If everyone else was jumping off a bridge would you do it too? And die alone? You’re in your 20s. But hey, if you want to live in a forced intimate relationship and sleep next to someone you married out of fear, then by all means, let’s ring those wedding bells. 


“My parents will be disappointed if ditch law school to become a writer.”
Your parents will be even more disappointed if you become a shitty lawyer with a drinking problem, which is what you’ll probably be if your passions are elsewhere. Now try and argue with that. 


“I make good money at my job and I’m afraid that I’ll go broke pursuing my passions.”
Two words: Ebenezer Scrooge. Jk, that’s valid. Don’t be irresponsible and throw caution to the wind (financially speaking); just define your values and remember that income is never static. Walt Disney went bankrupt before going on to create his SUPERFUN empire. You may have some tough times, but doing what you love will make up for the year you ate cereal for dinner every night. 

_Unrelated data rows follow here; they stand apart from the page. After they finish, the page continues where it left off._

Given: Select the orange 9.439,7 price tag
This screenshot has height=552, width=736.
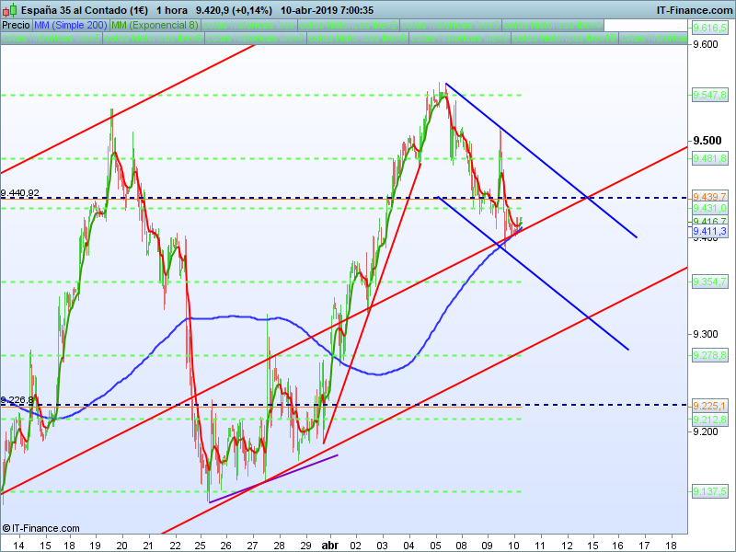Looking at the screenshot, I should 709,196.
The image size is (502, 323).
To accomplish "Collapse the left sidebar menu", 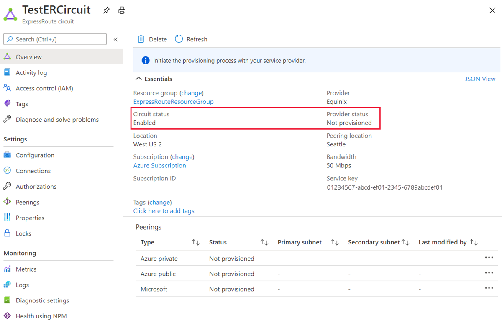I will pos(115,39).
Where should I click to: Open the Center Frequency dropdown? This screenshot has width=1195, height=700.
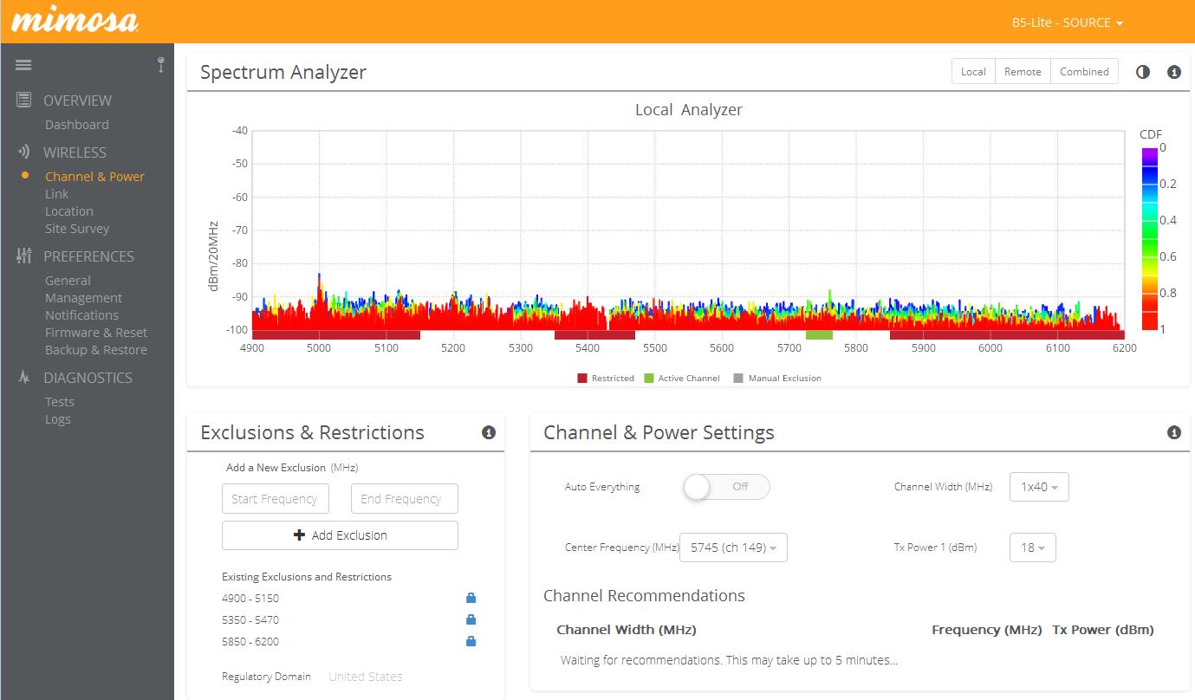733,548
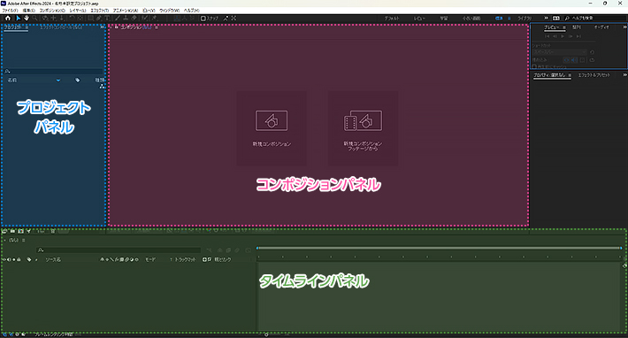This screenshot has height=338, width=628.
Task: Toggle the checkbox at bottom of Preview panel
Action: click(x=534, y=67)
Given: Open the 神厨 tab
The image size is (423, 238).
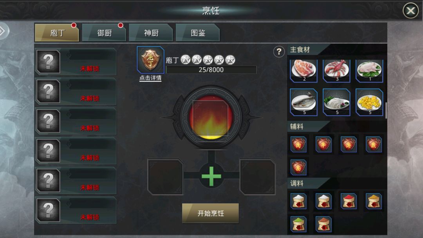Looking at the screenshot, I should pyautogui.click(x=151, y=32).
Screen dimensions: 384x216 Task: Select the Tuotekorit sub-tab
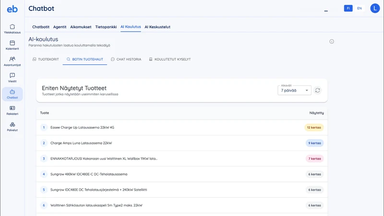[x=46, y=59]
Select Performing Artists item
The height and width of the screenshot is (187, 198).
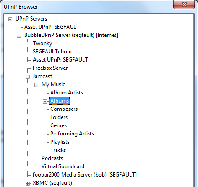(72, 134)
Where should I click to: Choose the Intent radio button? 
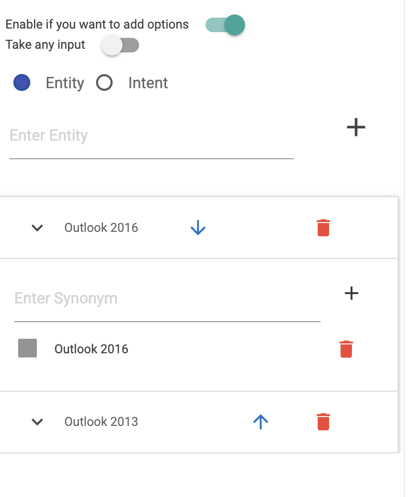[x=104, y=83]
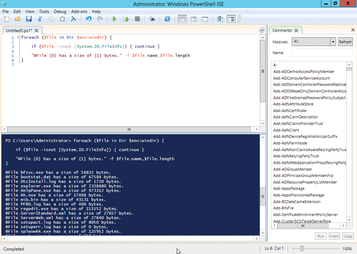
Task: Collapse the foreach code block on line 1
Action: click(19, 37)
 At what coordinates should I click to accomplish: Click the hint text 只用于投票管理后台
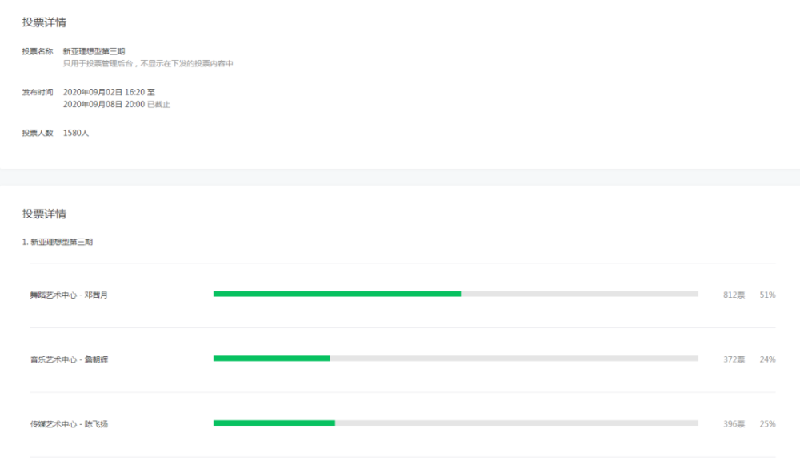click(148, 63)
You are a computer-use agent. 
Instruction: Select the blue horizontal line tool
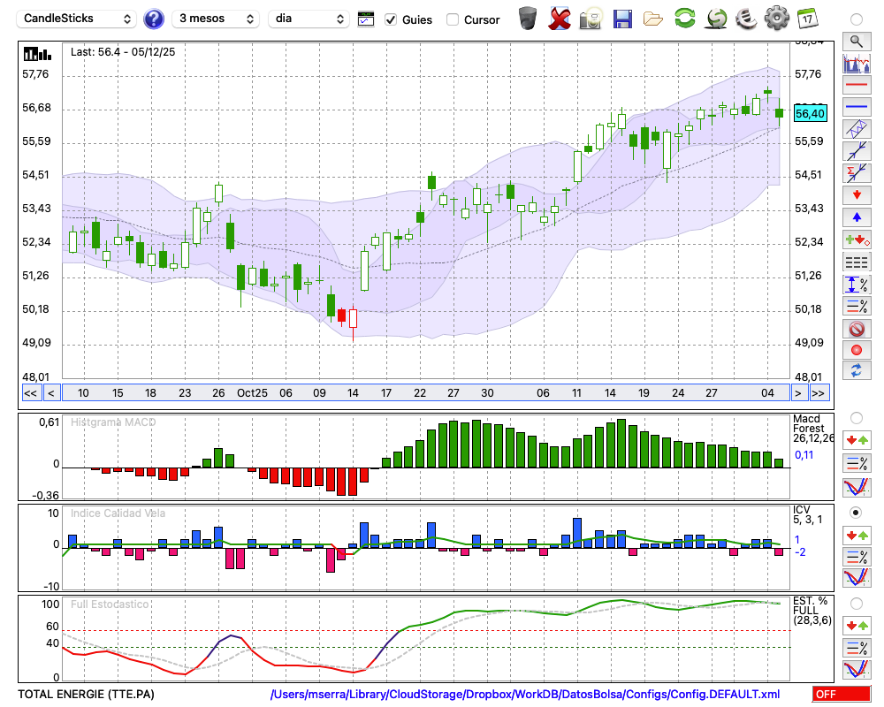856,107
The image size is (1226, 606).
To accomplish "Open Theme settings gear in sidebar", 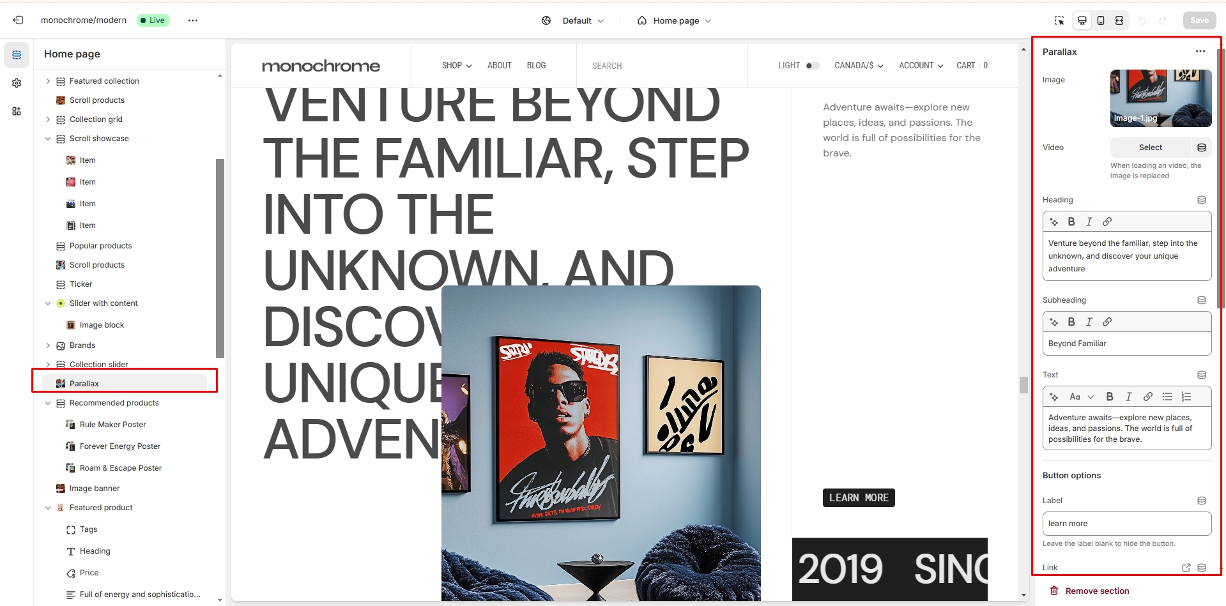I will coord(17,83).
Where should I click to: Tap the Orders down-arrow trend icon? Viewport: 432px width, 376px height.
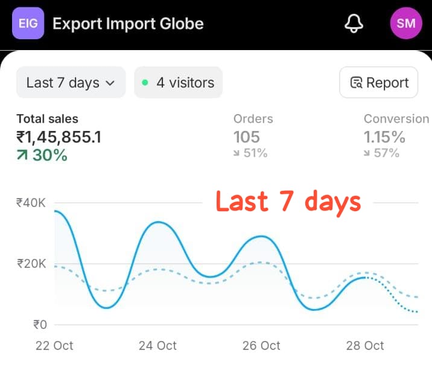(x=237, y=153)
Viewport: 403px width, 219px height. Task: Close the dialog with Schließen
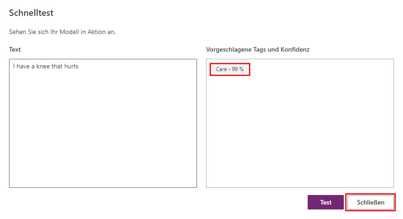click(x=370, y=202)
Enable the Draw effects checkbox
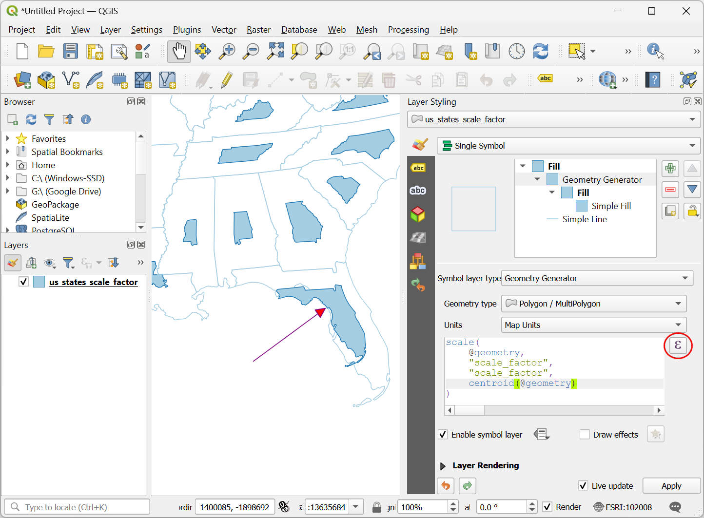The height and width of the screenshot is (518, 704). (585, 434)
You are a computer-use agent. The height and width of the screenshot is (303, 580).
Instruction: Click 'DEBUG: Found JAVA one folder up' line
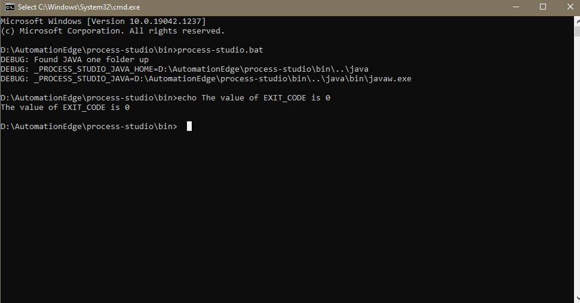point(75,60)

One of the most tragic things to me is a person who does not follow their dreams off the beaten pathway of life. There is no appropriate age or place to start living your life the way you honestly want to. You may wish that you’d done this sooner. Regret for the past is a foolish reason not to take advantage of the future. There is no turning back...going forward is all we have. 

The moral of this story is where can I buy stickers of dinosaurs having sex?

Now, go live your dreams or someone else will.